YOUR ASSIGNMENT:
In the text on meningitis monitoring in Ukraine, what percentage of cases had meningococci as their etiological agent?

TEXT:
The use of microbiological monitoring of PBM in Ukraine allowed to determine the etiological origin of 37,843 cases from 1992 to 2012. The basic etiological agents PBM included: Meningococci (49.89%); Pneumococci (6.34%); Staphylococci, Streptococci and others (Escherichia spp., Listeria spp., etc.) (17.30%); Hib-infection (0.71%), and pathogens of unknown etiology (25.77%). Among the 21,359 registered cases of MI, 9986 cases (46.75%) were confirmed to be of bacteriological origin. Bacteriological confirmation of MI ranges from 33.71% in 1993 to 55.95% 9 years after (2002) ( Figure 2 ).
Meningococcal infection predominated among all bacterial meningitis during the whole period of observation. However, half of all non-meningococcal meningitis as well as IMD did not have bacteriological confirmation the bacteriological tests were done almost in all patients but were not positive for half of all meningococcal meningitis. Thus, the total sensitivity of bacteriological tests was inadequate (nearly 50%).

DATASET:
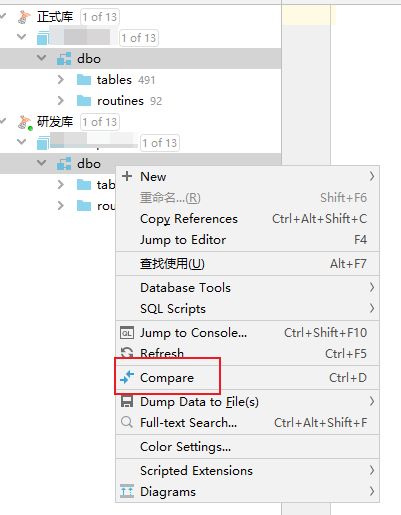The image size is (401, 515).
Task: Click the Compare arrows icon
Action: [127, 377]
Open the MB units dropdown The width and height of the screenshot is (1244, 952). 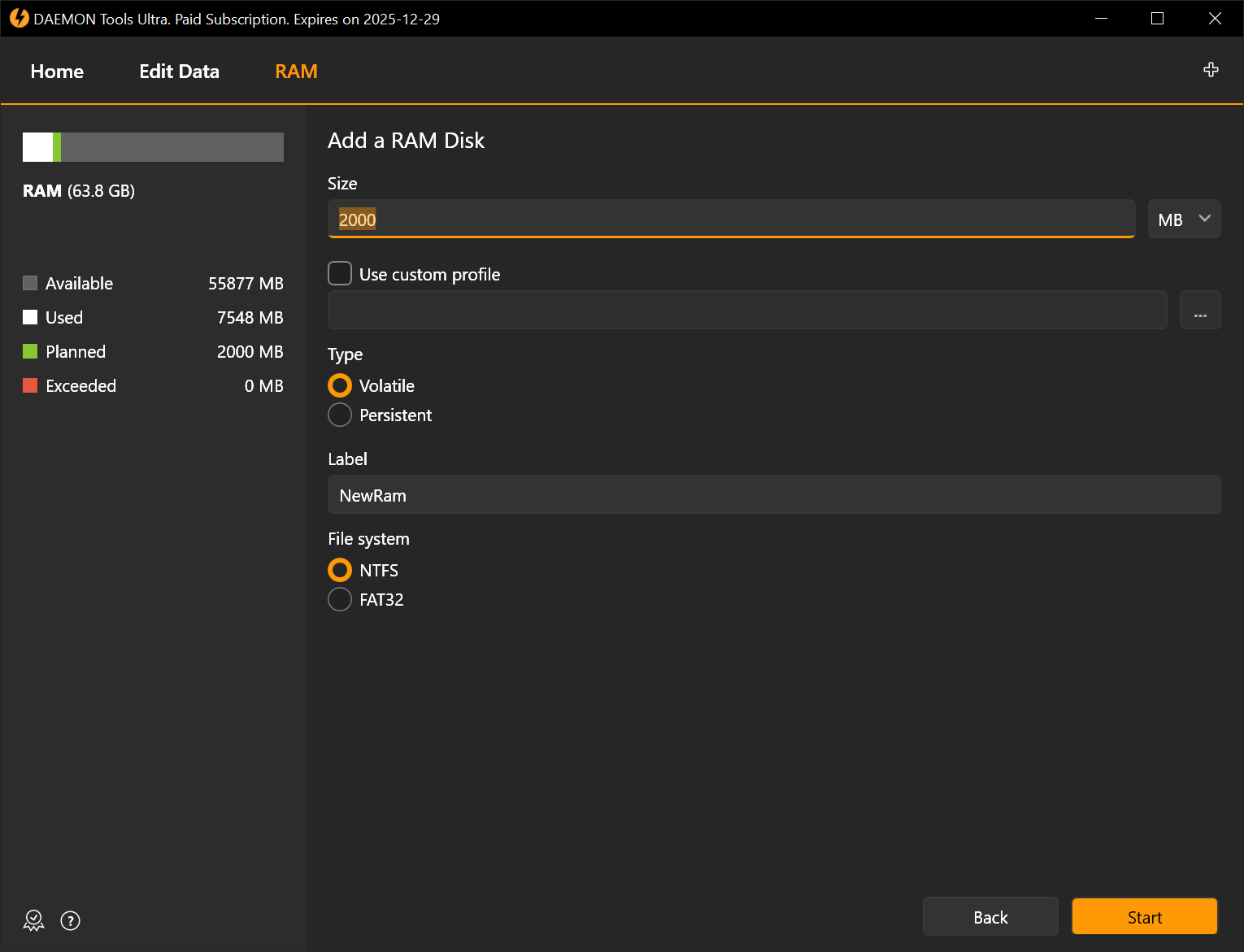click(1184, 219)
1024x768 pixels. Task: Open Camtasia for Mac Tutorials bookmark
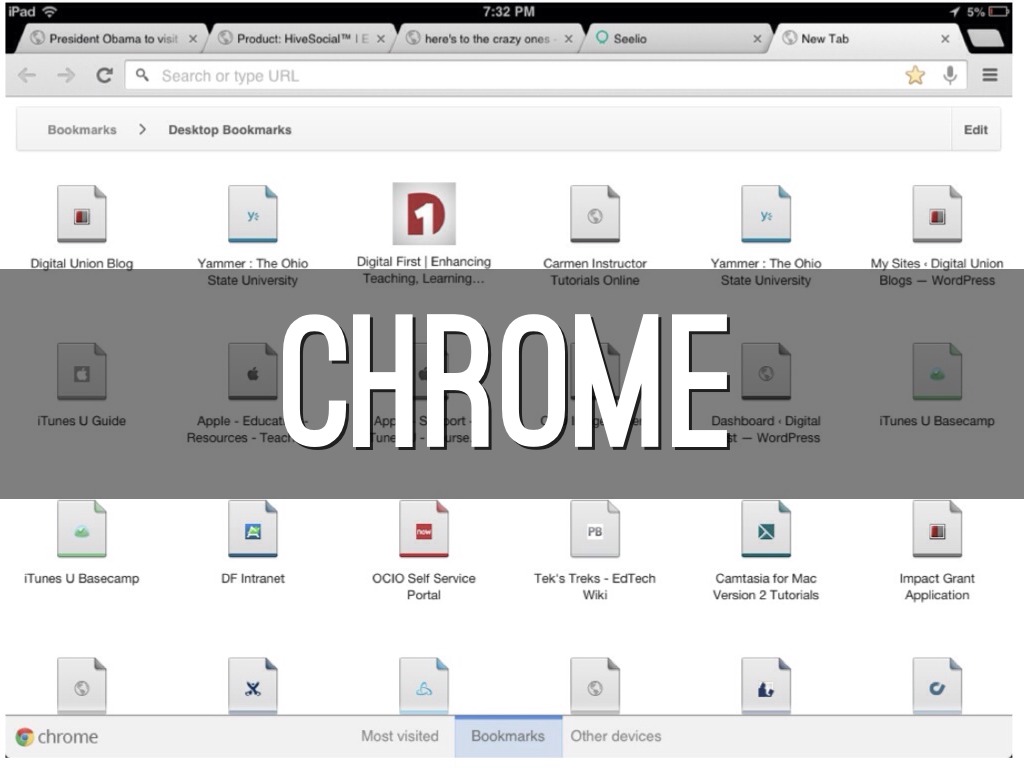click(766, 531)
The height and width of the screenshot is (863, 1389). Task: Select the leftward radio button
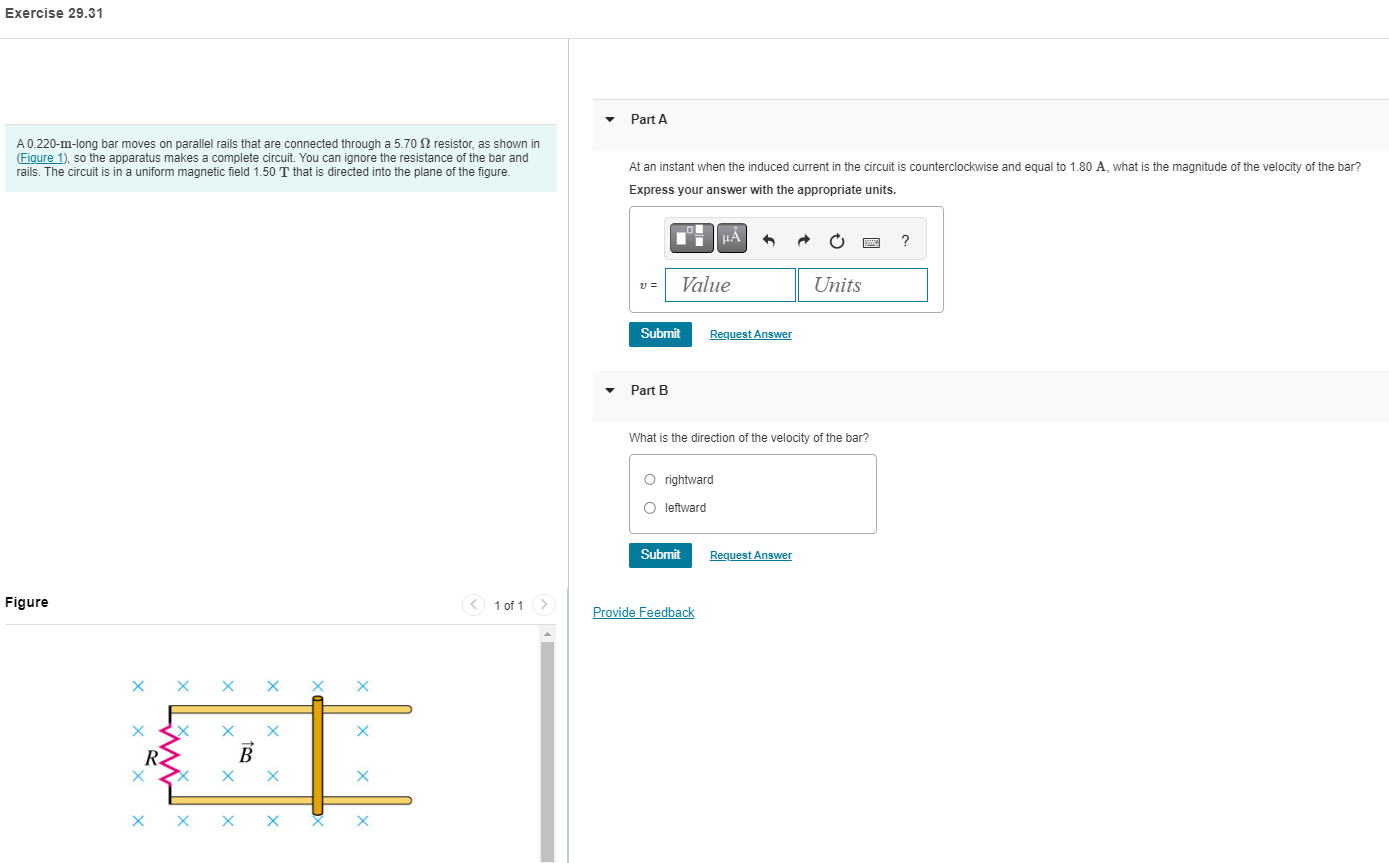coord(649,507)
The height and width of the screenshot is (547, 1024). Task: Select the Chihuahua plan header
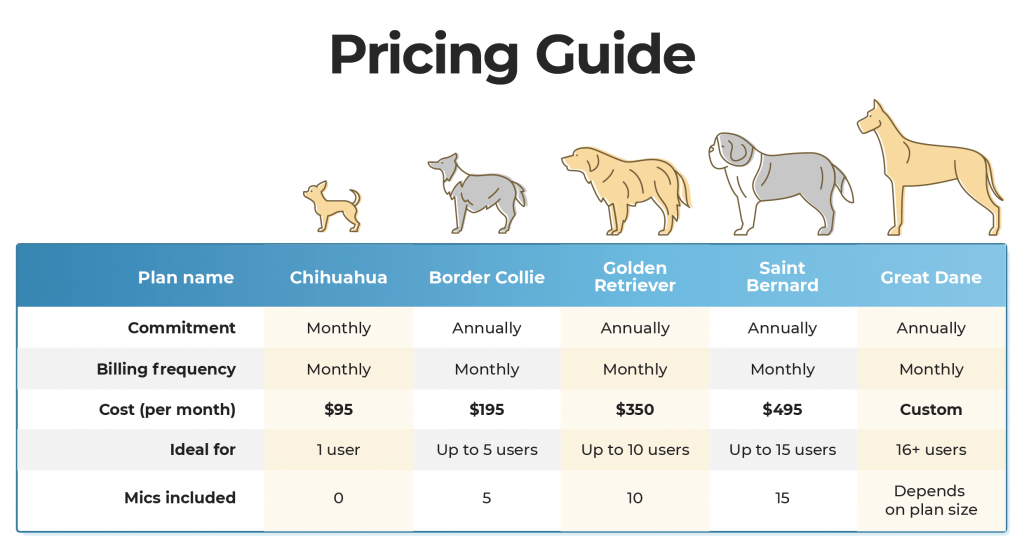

WORKED SOLUTION:
49.89%